§ Input records:
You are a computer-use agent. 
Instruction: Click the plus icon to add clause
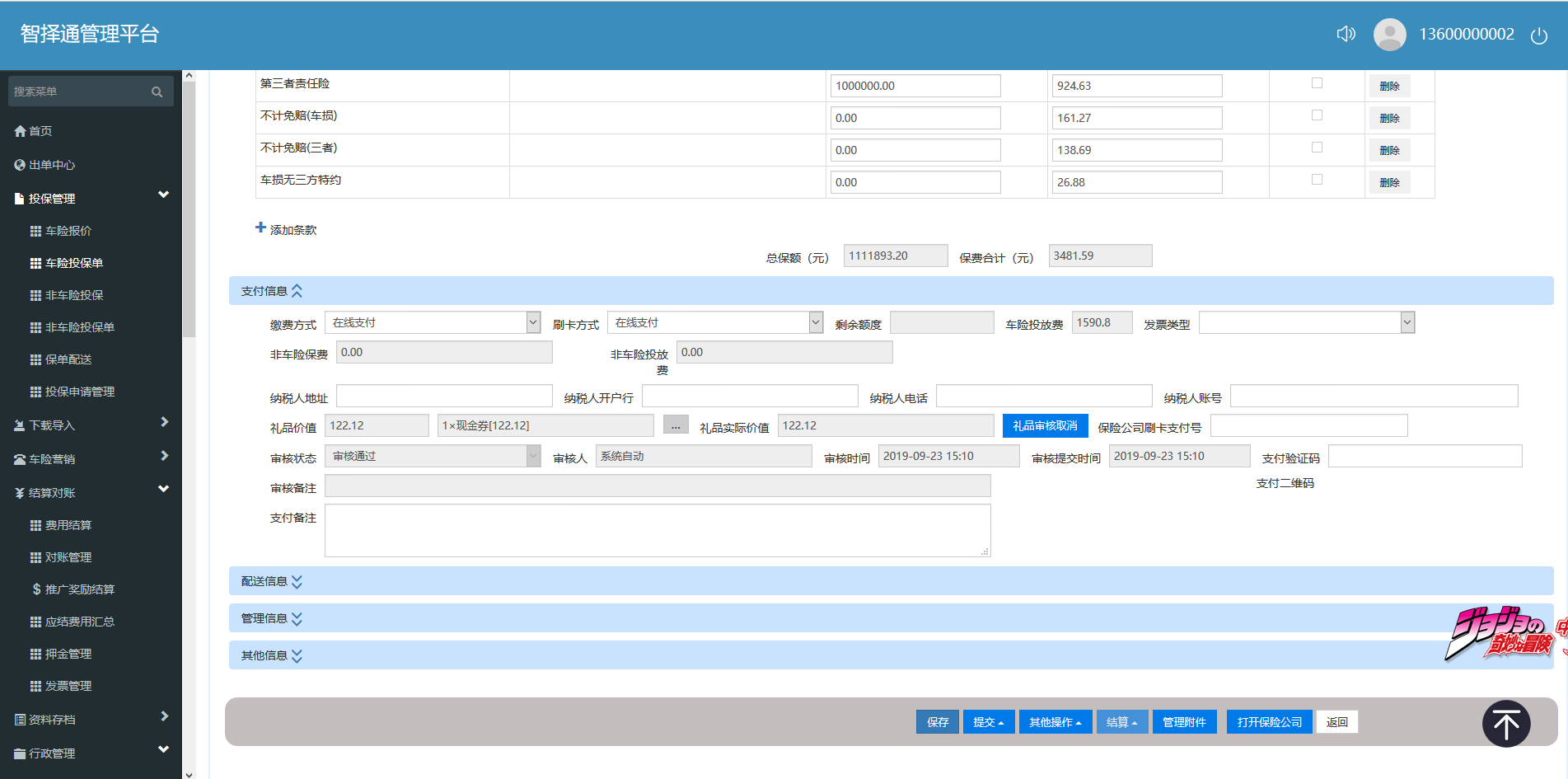tap(260, 228)
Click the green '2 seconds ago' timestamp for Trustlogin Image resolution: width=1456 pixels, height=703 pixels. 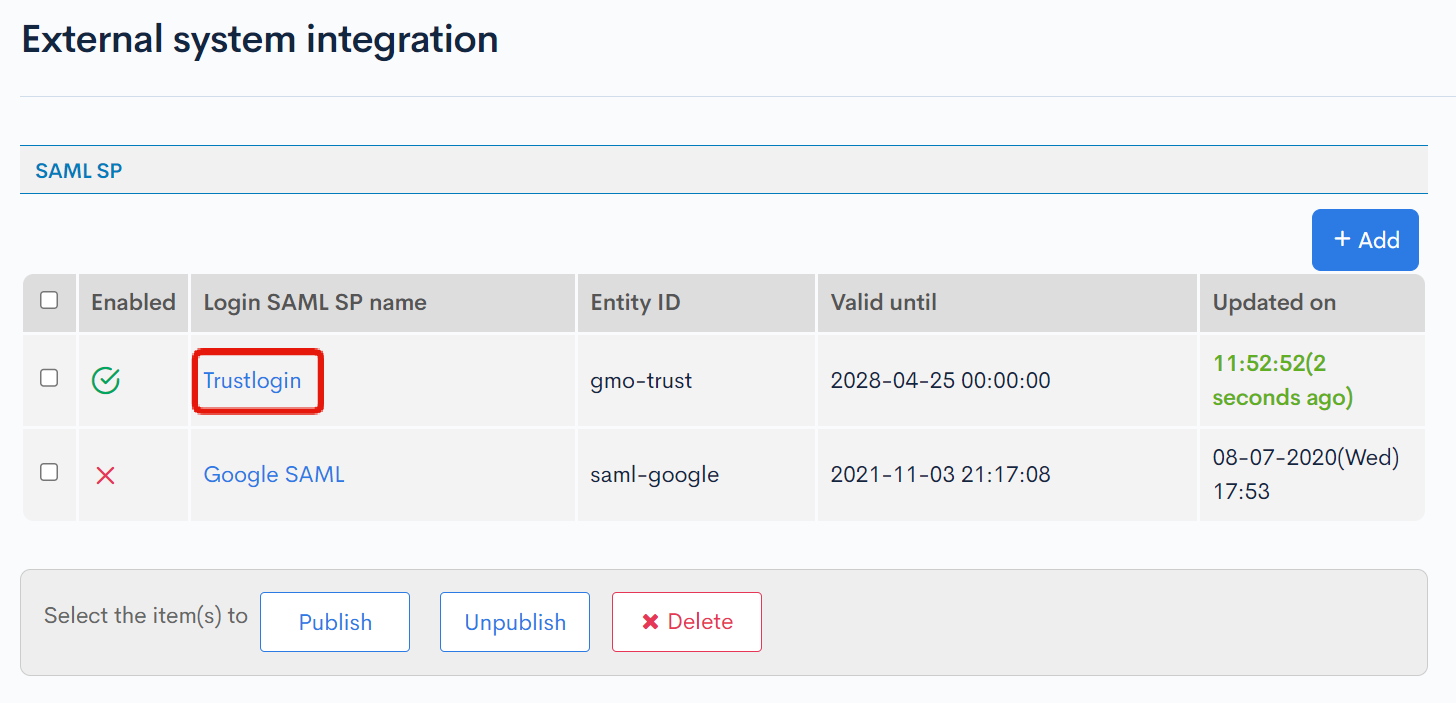click(x=1281, y=380)
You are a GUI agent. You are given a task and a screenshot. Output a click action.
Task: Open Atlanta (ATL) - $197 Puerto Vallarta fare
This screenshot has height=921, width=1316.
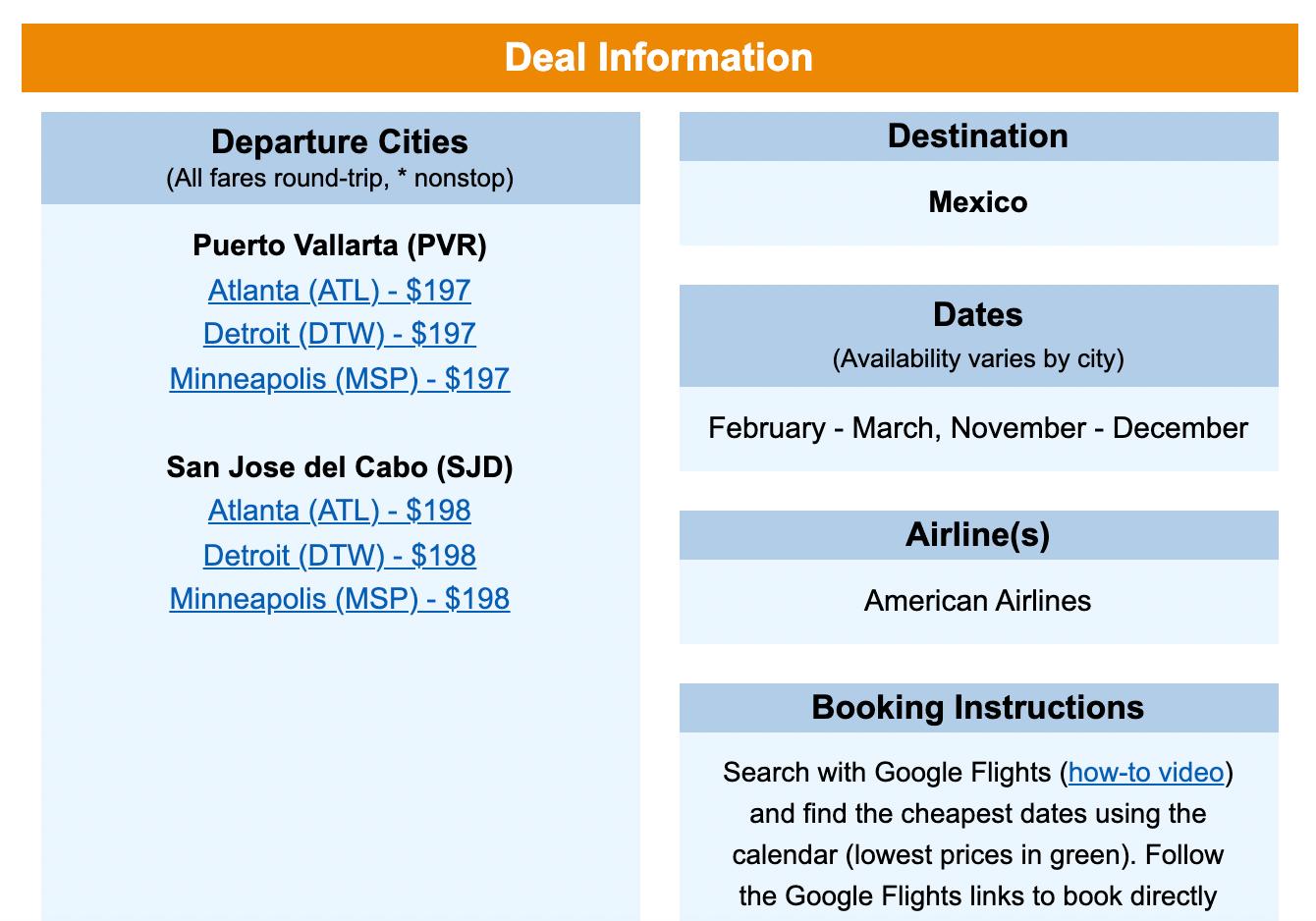pyautogui.click(x=340, y=291)
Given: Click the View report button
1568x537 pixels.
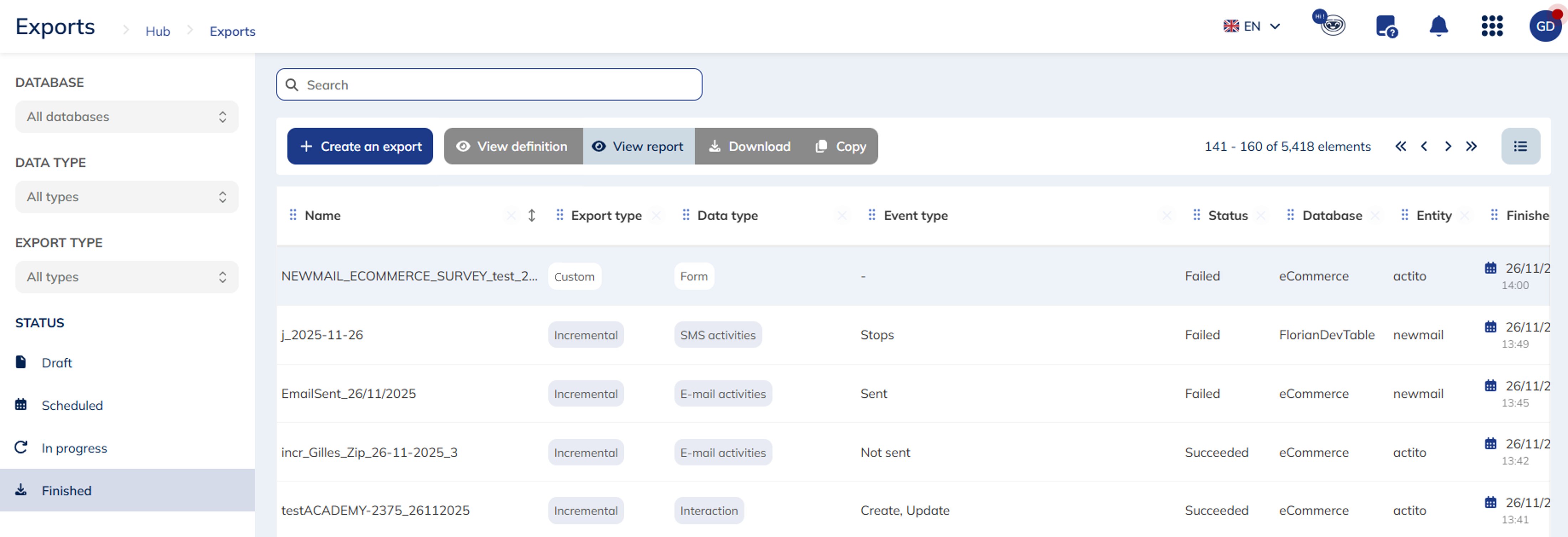Looking at the screenshot, I should pyautogui.click(x=639, y=146).
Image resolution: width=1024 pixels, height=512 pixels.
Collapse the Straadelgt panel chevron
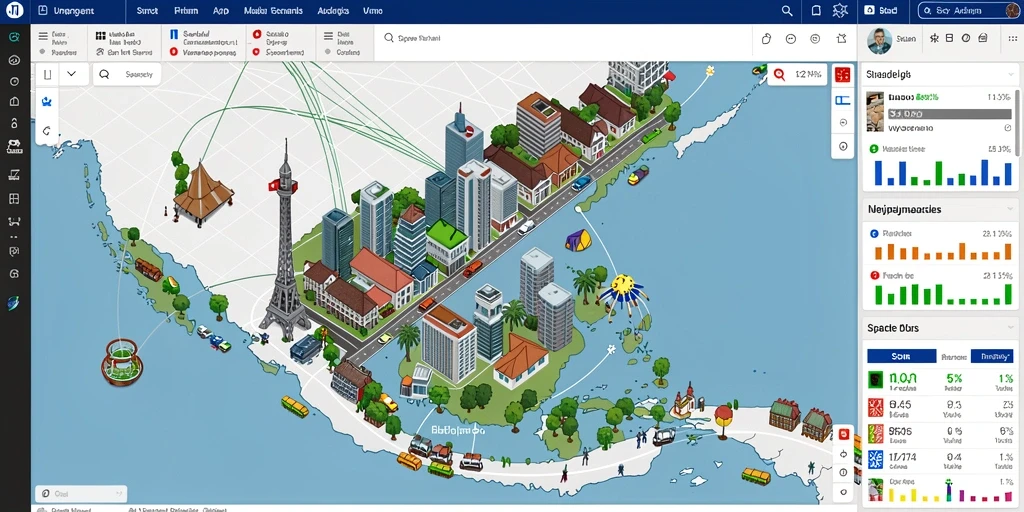tap(1011, 74)
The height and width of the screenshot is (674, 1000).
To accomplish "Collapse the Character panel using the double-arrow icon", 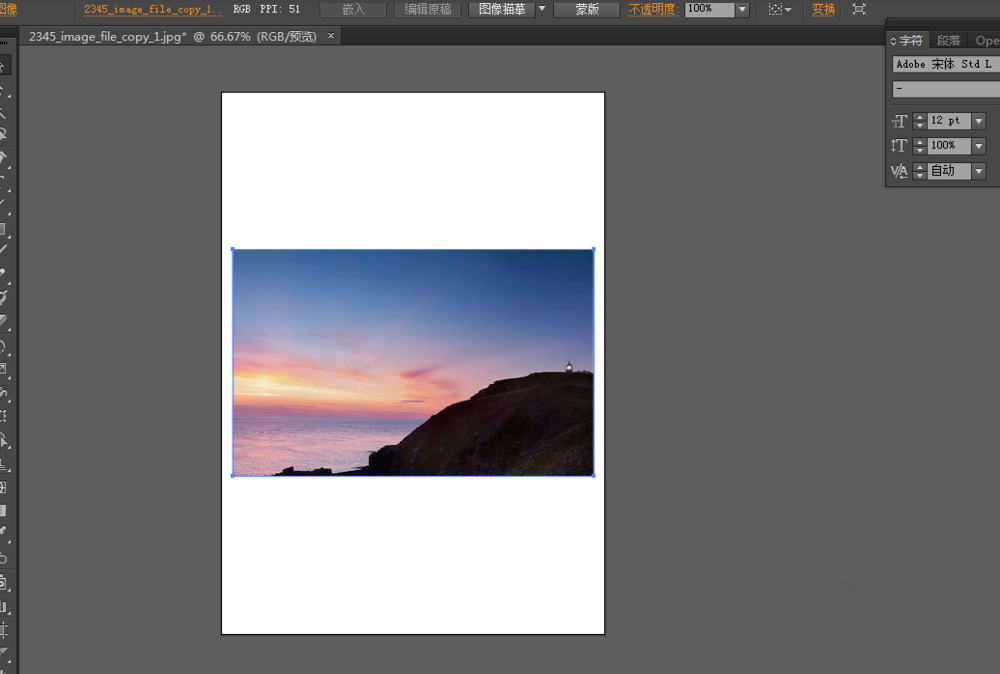I will [x=894, y=41].
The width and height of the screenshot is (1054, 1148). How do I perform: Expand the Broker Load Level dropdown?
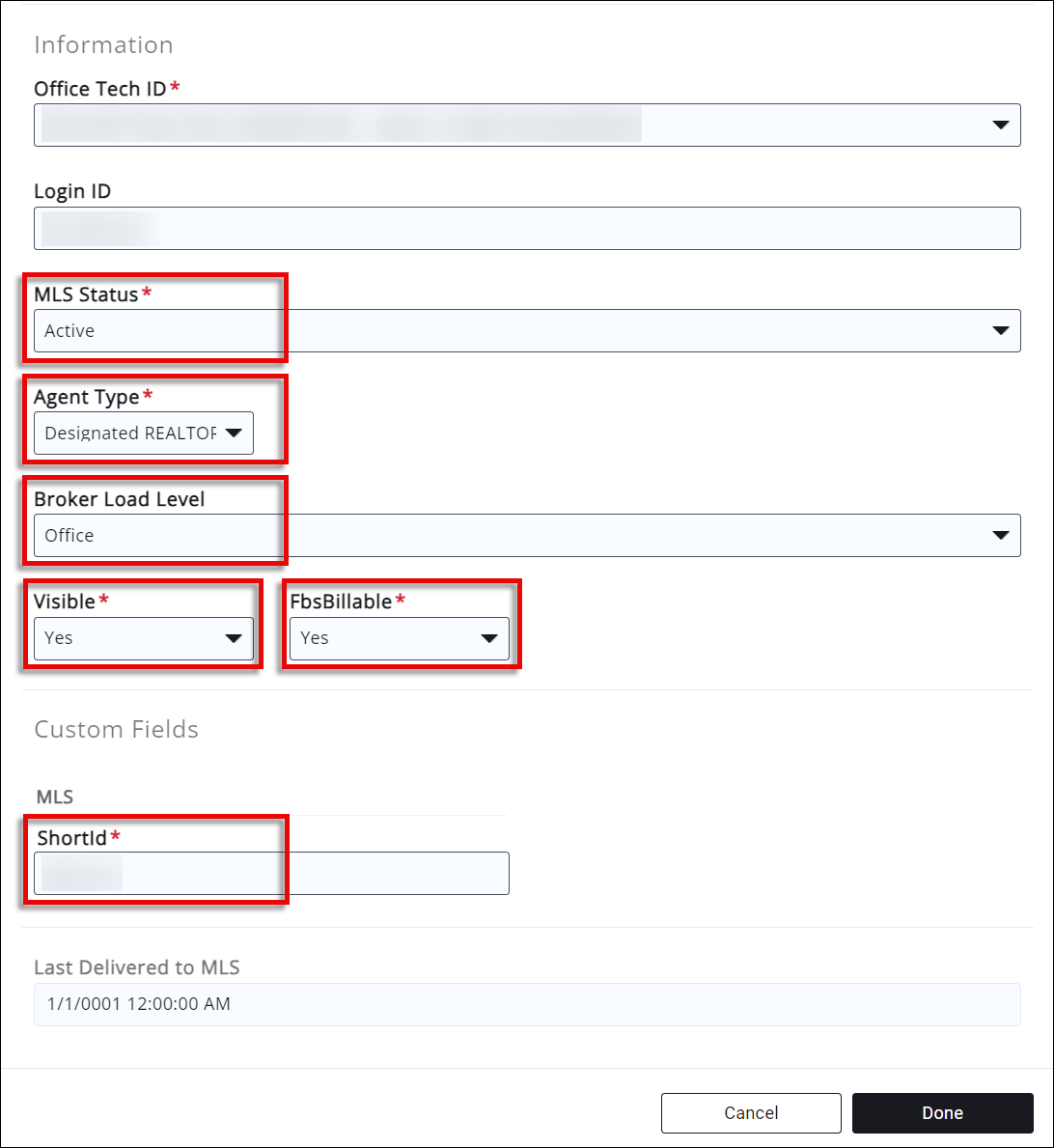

§ Given instruction:
Count the lines in the data above that contain the string "agent" and give only that number.

§ Reply to the task:
2